Casino's don't mind an infrequent winner
I watched a gentleman on a blackjack table start with $100 and beat the casino out of $4,500. It didn't even faze the pit boss. I realize it wasn't his money but shouldn't he have been more concerned that someone beat the casino out of $4,500 with so little invested? Rob B.
If the game is square, the casino shouldn't give one iota
when someone wins a huge sum of money, even if he or she started
with a meager bankroll. It is not all that rare for a player to
take a hundred dollar bill and run it up to four digits.
Casino operators realize they will suffer short term losing streaks, even when every bet is in their favor. Besides, Rob, casinos are retail establishments. If none of the customers had any chance of winning big, how long do you think they could keep their doors open? They actually prefer a few winners. Winners tell the 90 plus percent who lose where they won it.
The way casinos guard against financial ruin during a player's winning streak is to set betting limits at the table. It is the "house limit" that protects the casino bankroll against a lucky assault by a hot gambler. Additionally, the house knows the longer you gamble, the more exposure you have to the casino's inescapable casino edge.
The gambler's biggest advantage against the house, Rob, is to quit on your own terms, not the casino's. Unfortunately, few have the internal fortitude to take the money and run.
Does the Megabucks machine that has a jackpot of $1,252,000 and continually climbing in Reno have the exact same jackpot in Las Vegas? Jim K.
Yes, Jim, they are exactly the same.
Megabucks is a statewide network of progressive slot carousels linked together to produce huge, dramatic jackpots. It was created by IGT to challenge the big payoffs found in state lotteries.
Each slot machine in the Megabucks network plays independently. A small computer chip in each machine monitors every coin played and communicates that information electronically to a mainframe computer at IGT's headquarters in Reno. The central computer keeps track of every Megabucks slot and maintains a constant tally of the jackpot. Then the computer projects the ever-changing jackpot total to all Megabuck units where it is displayed on the digital tote board.
The reason I enjoy your column so much is because of your insider's view. You spent 18 years in the business. No other gaming columnist I've read has. Was writing about casino gaming an afterthought? Marshall G.
Someone once asked Nobel Prize winner William Faulkner for his advice to a young and struggling writer; he responded that the young person should get a job as a janitor in a whorehouse. I went into casino gambling instead-it paid more.
The last time I went to Las Vegas was in 1963. In December I'm going back to see what all the hoopla is about.

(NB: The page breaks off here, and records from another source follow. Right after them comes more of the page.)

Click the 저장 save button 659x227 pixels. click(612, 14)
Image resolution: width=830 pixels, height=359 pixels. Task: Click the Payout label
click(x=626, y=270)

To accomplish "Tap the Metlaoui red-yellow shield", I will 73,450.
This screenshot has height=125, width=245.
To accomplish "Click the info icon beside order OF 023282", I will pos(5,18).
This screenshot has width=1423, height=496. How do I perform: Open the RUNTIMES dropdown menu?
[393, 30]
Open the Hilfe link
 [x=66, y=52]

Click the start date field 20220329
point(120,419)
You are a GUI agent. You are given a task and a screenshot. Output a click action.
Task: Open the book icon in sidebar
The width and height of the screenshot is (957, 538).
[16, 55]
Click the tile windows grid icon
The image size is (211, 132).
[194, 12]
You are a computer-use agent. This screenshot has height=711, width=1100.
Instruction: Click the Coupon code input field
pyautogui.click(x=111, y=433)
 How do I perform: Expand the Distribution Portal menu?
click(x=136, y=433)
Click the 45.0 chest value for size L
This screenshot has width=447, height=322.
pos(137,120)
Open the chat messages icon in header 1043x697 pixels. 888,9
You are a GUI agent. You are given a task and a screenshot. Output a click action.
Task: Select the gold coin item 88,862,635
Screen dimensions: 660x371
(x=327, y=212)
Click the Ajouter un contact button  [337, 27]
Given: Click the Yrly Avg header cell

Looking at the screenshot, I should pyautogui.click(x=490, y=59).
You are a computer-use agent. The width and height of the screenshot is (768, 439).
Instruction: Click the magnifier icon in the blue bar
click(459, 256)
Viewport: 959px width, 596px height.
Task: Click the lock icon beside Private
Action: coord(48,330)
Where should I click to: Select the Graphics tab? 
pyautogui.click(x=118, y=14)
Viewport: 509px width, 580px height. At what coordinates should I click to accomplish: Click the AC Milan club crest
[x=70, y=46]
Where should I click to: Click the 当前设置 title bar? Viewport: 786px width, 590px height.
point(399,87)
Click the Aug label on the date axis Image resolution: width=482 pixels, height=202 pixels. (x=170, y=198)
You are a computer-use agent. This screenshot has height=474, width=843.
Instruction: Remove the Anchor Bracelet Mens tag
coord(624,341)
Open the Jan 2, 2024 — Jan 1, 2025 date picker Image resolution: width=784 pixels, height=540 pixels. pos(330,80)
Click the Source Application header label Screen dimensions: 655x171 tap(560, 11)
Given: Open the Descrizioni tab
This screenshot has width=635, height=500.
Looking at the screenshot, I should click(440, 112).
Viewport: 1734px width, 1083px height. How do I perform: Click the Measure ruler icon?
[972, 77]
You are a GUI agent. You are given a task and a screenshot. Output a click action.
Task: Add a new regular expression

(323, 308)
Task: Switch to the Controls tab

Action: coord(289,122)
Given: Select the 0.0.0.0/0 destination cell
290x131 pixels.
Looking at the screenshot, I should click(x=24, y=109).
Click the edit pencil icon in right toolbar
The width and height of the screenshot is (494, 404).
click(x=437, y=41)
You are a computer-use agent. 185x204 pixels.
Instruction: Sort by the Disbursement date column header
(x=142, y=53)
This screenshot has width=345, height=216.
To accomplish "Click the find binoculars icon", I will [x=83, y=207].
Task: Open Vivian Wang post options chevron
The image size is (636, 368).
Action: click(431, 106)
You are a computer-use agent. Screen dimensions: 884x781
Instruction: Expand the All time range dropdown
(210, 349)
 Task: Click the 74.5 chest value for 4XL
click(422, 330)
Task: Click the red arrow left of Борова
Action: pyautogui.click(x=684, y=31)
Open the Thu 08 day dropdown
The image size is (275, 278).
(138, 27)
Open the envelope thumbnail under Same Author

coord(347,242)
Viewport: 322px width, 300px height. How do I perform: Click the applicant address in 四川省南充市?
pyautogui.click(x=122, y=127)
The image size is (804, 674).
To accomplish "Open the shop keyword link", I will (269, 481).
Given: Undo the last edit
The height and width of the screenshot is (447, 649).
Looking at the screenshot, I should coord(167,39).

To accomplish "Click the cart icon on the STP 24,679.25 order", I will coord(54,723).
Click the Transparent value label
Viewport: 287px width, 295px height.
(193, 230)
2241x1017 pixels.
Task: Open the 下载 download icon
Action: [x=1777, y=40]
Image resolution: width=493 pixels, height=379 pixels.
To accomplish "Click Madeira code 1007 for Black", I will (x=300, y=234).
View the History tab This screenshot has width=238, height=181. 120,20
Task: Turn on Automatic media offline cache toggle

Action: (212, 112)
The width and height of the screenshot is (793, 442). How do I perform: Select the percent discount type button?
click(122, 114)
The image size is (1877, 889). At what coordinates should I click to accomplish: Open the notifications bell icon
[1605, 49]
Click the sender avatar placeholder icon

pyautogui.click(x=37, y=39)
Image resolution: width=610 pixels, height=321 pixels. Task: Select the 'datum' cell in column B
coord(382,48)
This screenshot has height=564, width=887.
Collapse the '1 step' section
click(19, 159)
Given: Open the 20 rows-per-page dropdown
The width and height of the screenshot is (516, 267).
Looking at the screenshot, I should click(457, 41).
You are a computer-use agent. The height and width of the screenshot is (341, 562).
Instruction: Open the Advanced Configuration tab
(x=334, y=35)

One problem; I'm a low-limit gambler. Do nickel machines still exist? Marge G.
You're in luck, Marge. Low rollers can still enjoy the city of Lost Wages. There are 5,000 nickel machines at the Strip mega-resorts and 4,200 downtown.
It hasn't happened to me yet, but what should I do if I'm ever dealt a natural royal flush? I think I will panic and push the discard button by mistake. Beverly M.
If your hand of destiny has been naturally dealt, immediately press all five hold buttons, followed by the draw button. Still nervous, Beverly? Fear not. If any of the top three hands are dealt naturally, most machines automatically skip to the payoff mode, eliminating the possibility of you hitting the wrong buttons.